Выбранный фрагмент:
«Грейс никогда не была любительницей выпить, — вспоминает ее школьная подруга Мари Фрисби-Рэмбо. — Когда мы на вечеринках пробовали ром с «кока-колой», Грейс хватало одного стакана. Спиртное, судя по всему, было ей не по душе».
Ава Гарднер заметила то же самое.
«Ее миленький носик розовел, — вспоминает кинодива, — Грейс начинало рвать, и нам обоим приходилось ее спасать. Или же она ни с того ни с сего обижалась и убегала куда-нибудь в темноту. Через пару секунд Кларк приходил в себя и спрашивал: «Киса, куда она подевалась? Это ведь Африка! Здесь далеко не убежишь…» И я была вынуждена отправляться на ее поиски и приводить назад, пока ее там не сожрали львы».
Однажды вечером Дональд Синден сидел возле своей палатки. При свете керосиновой лампы он писал письмо домой. Неожиданно ему показалось, будто в темноте промелькнуло что-то белое. Пару минут спустя он увидел еще один белый силуэт, который в конечном итоге оказался Авой Гарднер в ночной сорочке.
— Дон, — спросила она, — ты не видел Грейс? Мы нигде не можем ее найти.
Схватив фонарик, Синден шагнул в заросли, где вскоре нашел свою партнершу по съемкам. Одетая, как и Ава, в одну ночную рубашку, она сидела, сжавшись в комок, возле куста и обливалась слезами.
— Убирайся, — прошипела Грейс. — Оставь меня в покое.
Однако Дон оказался подле нее. Обхватив ее руками, он терпеливо дождался, когда она успокоится, а затем от греха подальше отвел ее назад в палатку.
Однажды во время съемок на берегу Индийского океана Гейбл, вернувшись вечером со съемочной площадки, узнал, что Грейс отправилась на пляж. Кларк пошел вслед за ней и вскоре обнаружил ее сидящей на камнях. На коленях Грейс лежала раскрытая книга, а сама она обливалась слезами.
— Почему ты плачешь? — спросил он.
— Это прекраснейшее из того, что есть в мире, — отвечала Грейс. — Я читала «Снега Килиманджаро» Хемингуэя, о леопарде на снегу, и когда подняла глаза, то увидела на берегу льва.
Наконец-то, вырвавшись из-под мелочной опеки семьи, Грейс дала волю своей сентиментальности. Она рыдала над Хемингуэем, смело прикладывалась к бутылке и без тени смущения крутила роман с величайшим из белых «охотников» словно одновременно снимала свой собственный фильм «Мои похождения в Африке». По существу, отрезанная от остального мира молодая актриса поняла, что здесь ей ни к чему скрывать тайные инстинкты и вести двойную жизнь, как она делала в Нью-Йорке. Здесь она могла позволить себе вкусить острых ощущений, наслаждаясь неожиданно обретенной свободой.

Исходные записи:
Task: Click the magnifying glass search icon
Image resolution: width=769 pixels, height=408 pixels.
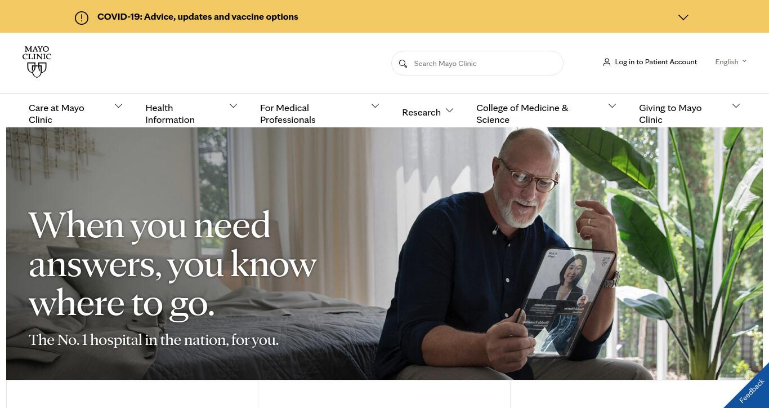Action: coord(403,64)
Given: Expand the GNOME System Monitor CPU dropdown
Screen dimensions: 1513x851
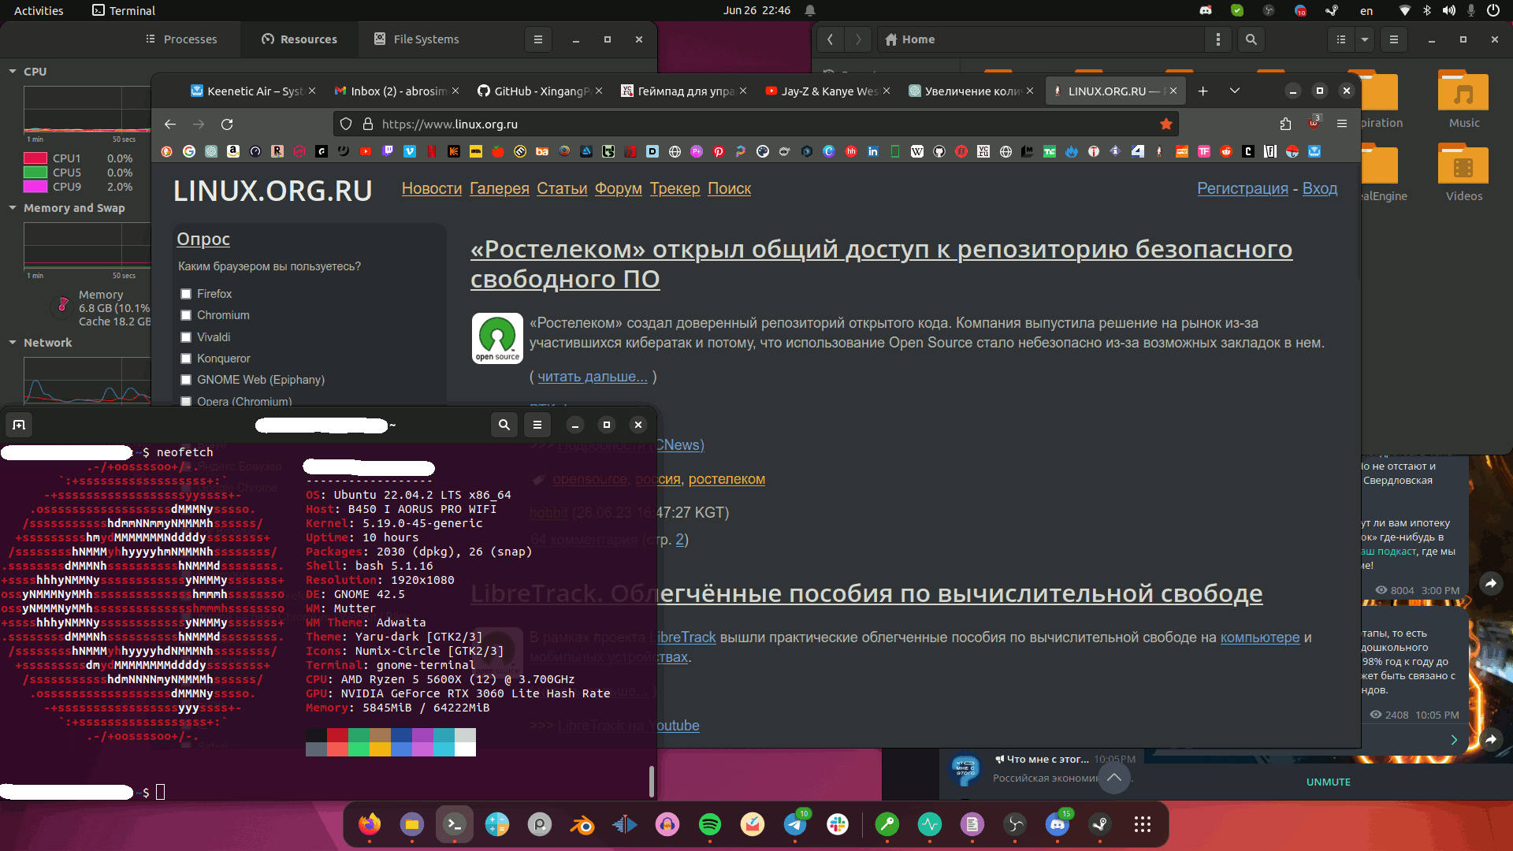Looking at the screenshot, I should point(13,71).

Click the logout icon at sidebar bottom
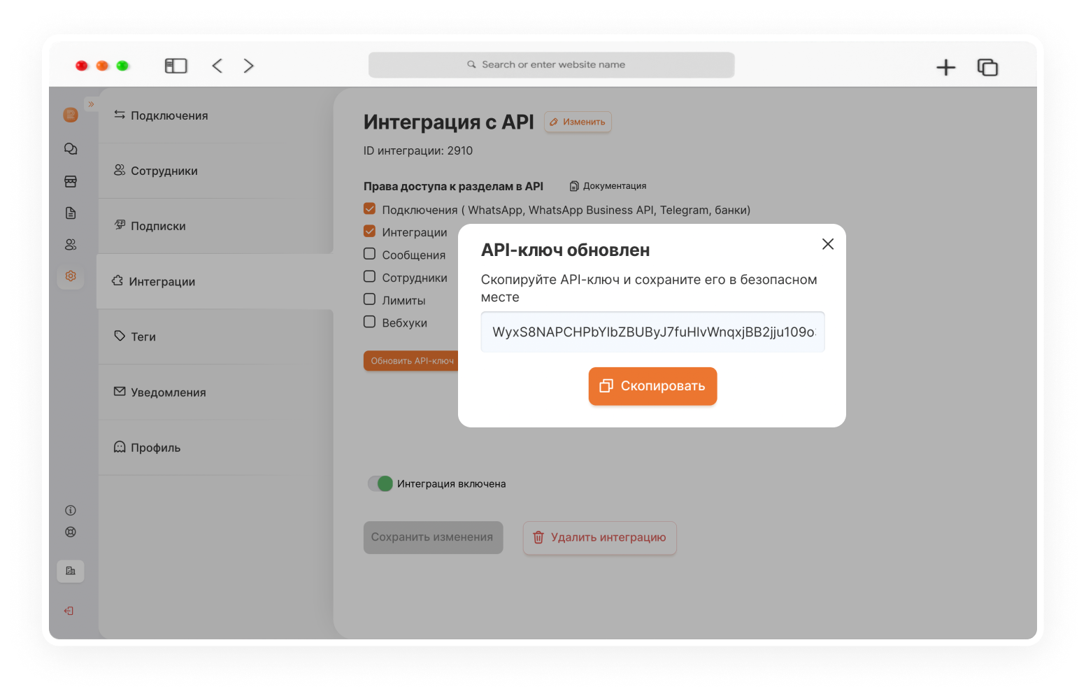pos(69,611)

Формулировка задания: Процитируйте часть выбранного фрагмента, начиная со слов «Однажды вечером Дональд» и продолжая вплоть до слов «меня в покое.» включительно.

Ответ ниже:
Однажды вечером Дональд Синден сидел возле своей палатки. При свете керосиновой лампы он писал письмо домой. Неожиданно ему показалось, будто в темноте промелькнуло что-то белое. Пару минут спустя он увидел еще один белый силуэт, который в конечном итоге оказался Авой Гарднер в ночной сорочке.
— Дон, — спросила она, — ты не видел Грейс? Мы нигде не можем ее найти.
Схватив фонарик, Синден шагнул в заросли, где вскоре нашел свою партнершу по съемкам. Одетая, как и Ава, в одну ночную рубашку, она сидела, сжавшись в комок, возле куста и обливалась слезами.
— Убирайся, — прошипела Грейс. — Оставь меня в покое.